This paper presents an active collision avoidance system based on a braking force distribution strategy for four-in-wheel-motor-driven electric vehicles (FIWMD-EVs) on roads with different friction coefficients. There are three major contributions in the proposed braking force distribution strategy. Firstly, the braking force distribution strategy based on constrained regenerative braking strength continuity (CRBSC) is further improved, and its general analytic expressions are derived. It provides the theoretical basis of braking force distribution between front and rear wheels. Secondly, the braking forces between front and rear wheels can be redistributed by considering power demand efficiency (PDE) to protect energy storage system from overcharge. Finally, the braking forces between left and right wheels can be distributed with different adhesion coefficients to adapt to complex roads. Simulations using rapid control prototyping (RCP) and hardware-in-the-loop (HIL) simulator are performed to demonstrate the effectiveness of control scheme and adaptability of the active collision avoidance system based on the proposed braking force distribution strategy on complex roads.

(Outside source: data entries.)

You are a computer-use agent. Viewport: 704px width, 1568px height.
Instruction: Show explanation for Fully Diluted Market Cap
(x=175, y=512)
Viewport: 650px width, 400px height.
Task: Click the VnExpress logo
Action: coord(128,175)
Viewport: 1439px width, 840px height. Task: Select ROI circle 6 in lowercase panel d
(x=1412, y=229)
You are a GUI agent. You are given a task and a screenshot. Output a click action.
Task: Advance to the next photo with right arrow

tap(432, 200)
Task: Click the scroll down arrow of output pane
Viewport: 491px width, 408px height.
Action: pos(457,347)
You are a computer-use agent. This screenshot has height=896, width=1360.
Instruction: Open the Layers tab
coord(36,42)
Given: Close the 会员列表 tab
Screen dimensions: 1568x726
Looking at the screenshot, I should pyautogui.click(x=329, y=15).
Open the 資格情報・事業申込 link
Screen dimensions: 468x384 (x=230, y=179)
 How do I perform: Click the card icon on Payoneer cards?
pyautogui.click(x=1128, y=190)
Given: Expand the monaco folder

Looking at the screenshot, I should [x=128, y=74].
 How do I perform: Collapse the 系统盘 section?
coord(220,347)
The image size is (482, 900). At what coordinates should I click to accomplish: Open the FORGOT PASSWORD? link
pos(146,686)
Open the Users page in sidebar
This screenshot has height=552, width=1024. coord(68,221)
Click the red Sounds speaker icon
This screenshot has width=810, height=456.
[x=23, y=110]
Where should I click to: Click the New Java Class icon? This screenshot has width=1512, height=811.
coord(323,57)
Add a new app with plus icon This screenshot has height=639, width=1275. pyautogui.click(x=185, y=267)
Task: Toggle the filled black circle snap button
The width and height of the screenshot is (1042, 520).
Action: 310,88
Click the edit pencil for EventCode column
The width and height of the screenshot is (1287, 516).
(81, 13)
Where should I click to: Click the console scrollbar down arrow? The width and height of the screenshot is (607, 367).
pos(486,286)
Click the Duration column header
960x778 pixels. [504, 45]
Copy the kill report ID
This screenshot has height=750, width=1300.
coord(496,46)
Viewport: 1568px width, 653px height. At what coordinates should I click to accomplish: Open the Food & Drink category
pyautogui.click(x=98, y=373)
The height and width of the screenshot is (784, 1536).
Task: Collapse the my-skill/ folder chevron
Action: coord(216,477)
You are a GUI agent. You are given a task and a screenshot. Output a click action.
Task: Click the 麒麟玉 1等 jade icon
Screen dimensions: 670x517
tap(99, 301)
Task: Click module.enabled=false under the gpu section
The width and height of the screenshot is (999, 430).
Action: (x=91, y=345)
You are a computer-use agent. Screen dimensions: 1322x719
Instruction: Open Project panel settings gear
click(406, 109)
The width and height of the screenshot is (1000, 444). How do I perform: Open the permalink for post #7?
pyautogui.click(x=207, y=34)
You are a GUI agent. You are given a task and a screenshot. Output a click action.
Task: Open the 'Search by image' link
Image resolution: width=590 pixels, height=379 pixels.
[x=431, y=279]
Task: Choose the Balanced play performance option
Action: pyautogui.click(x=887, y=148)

本文提出了一种基于制动力分配策略的主动防撞系统，适用于具有不同摩擦系数的道路上的四轮电机驱动电动汽车 (FIWMD-EV)。所提出的制动力分配策略有三个主要贡献。首先，进一步改进了基于约束再生制动强度连续性（CRBSC）的制动力分配策略，推导出其一般解析表达式。为前后轮制动力分配提供了理论依据。其次，可以通过考虑功率需求效率（PDE）来重新分配前后轮之间的制动力，以保护储能系统免受过度充电。最后，左右轮之间的制动力可以分配不同的附着系数，以适应复杂的道路。使用快速控制原型 (RCP) 和硬件在环 (HIL) 模拟器进行仿真，以证明基于所提出的制动力分配策略的主动防撞系统在复杂道路上的控制方案的有效性和适应性。